It's a question restaurateurs should be asking themselves following the death of Steve Jobs, whose name and persona will be forever inseparable from the Apple brand.
I knew he was so seriously ill that he'd resigned as CEO of Apple, but Steve Jobs's passing still came as sort of a shock. I mean, was it possible that an individual so iconic, so much larger than life could really die? Answer: apparently so.
As tributes to Jobs's life and accomplishments played in the national media after his death (on CNN, it was practically a continuous loop), so did questions about the future of the brand he'd built. Could Apple continue to pull down double-digit sales increases without the imagination, ingenuity, exactitude and uncanny marketing genius of Steve Jobs?
In his understated Levis and black mock-turtlenecks, Steve represented the epitome of cool to Apple apostles (full disclosure: I've been one ever since I booted up my first Macintosh). He "got" creative types and gave them the digital tools they craved. He was the anti-Gates, the guy who was about creativity first, and then business.
So now that Steve's gone from the helm of Apple, will the company slowly (or quickly, even) lose its unique brand identity of totally hip awesomeness? Will it gradually recede into the homogeneous, figurehead-less masses of electronic device developers? Without Jobs's magnetism and natural showmanship, will Apple fanboys still glue themselves to the company's product intro videos on YouTube with rapturous awe normally reserved for GoDaddy ads?
It's ridiculous to think that any CEO, however charismatic, could just step into the huge leadership space that Steve Jobs occupied. It would be incredibly naïve for any executive to try. Which leaves Apple with an intractable question to answer: How can a brand adapt to the loss of someone who gave it the force of personality without doing possibly the dimmest thing any company could attempt do (not that countless companies haven't tried it): pretending force of personality didn't have anything to do with the brand's success in the first place?
This conundrum is not exclusive to consumer goods. It can be an issue for any organization whose brand is built around a well-loved, larger-than-life personality. Including restaurant chains.
Conveniently, the day after I chose the topic for this blog, USA Today published a brass-tacks interview with the new CEO of Wendy's, Emil Brolick. In his questions to Brolick, the reporter did not mince words about the long-term impact of Dave Thomas's death in 2002 on the Wendy's brand. He noted that without Thomas's combination of folksy likeability and steely inflexibility about quality and differentiation, Wendy's had lost its brand vision. To his credit, Brolick frankly agreed. In his own words, "The consumer senses that this is a brand that lacks clarity."
The recent ad campaign for Dave's Hot 'N Juicy burger line featuring Thomas's daughter Wendy has sought to restore some "Dave-ness" to the franchise. But I'm not convinced that the ads don't do more harm than good. Wendy's stilted screen presence and forced joviality simply remind the viewer that "this ain't her pop's burger stand."

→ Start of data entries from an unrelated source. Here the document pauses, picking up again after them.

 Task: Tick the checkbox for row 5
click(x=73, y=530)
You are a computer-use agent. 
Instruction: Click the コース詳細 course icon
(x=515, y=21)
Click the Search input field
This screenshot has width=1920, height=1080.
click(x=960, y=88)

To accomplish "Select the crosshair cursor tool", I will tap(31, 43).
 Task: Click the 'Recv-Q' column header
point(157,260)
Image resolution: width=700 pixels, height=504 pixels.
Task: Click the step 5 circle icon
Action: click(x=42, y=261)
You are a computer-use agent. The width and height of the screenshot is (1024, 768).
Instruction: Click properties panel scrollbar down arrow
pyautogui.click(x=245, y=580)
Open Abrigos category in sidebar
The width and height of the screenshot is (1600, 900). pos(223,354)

If, as he says, Brolick's goal is to reestablish the franchise's brand position as "a cut above", it will take more than nostalgic harkenings to the days of Dave.
The Wendy's story should be cautionary for any restaurateur who plans to sell the concept to a third party or who merely concedes that this vampire stuff is silly fiction and nobody lives forever. Because one of the kindest things you can do for your brand is make sure it will outlive your involvement.
I'm not talking about choosing a succession team. That's the easy part. I'm talking about a creating continuity team. This is the hard part because the continuity team involves every company employee down to the guy who refills the toilet paper holders. And it first requires a brutally honest hardcore assessment of brand attributes and objectives.
Note the operative phrase "brutally honest." Know that you will not get brutal honesty from your executive team or your rank and file employees. Not because they're not honest but because they're not objective. Neither are you. If you insist on insisting that you are, you thereby prove yourself wrong. So there.
Find an outside branding organization that's experienced, proven, trustworthy, and most important, comfortable to work with. Have them find out what your concept is about. Have them distill these findings to your brand essence and start wafting that around to every corner your organization until it's as natural to people as the air they breathe.
If the experts find that your concept is all about you, you have some work to do. Unless, of course, you don't care what happens to the brand when you're no longer around.
If you do want to leave a legacy brand, your experts will need to find out what it is about you that makes the brand work. This may feel like a trip to the shrink, which may feel very weird. But once the pros know how you make the brand tick, they can put in place a defined branding program and provide you with an implementation strategy that will create your "continuity team" and allow the concept to keep growing without you.
For some restaurateurs making themselves irrelevant to the success of the brand is the hardest thing ever. But it's essential. And it does have rewards. F'rinstance, you may finally have time to figure out all the functions on your iPhone. Don't forget to thank Steve Jobs for every one of them.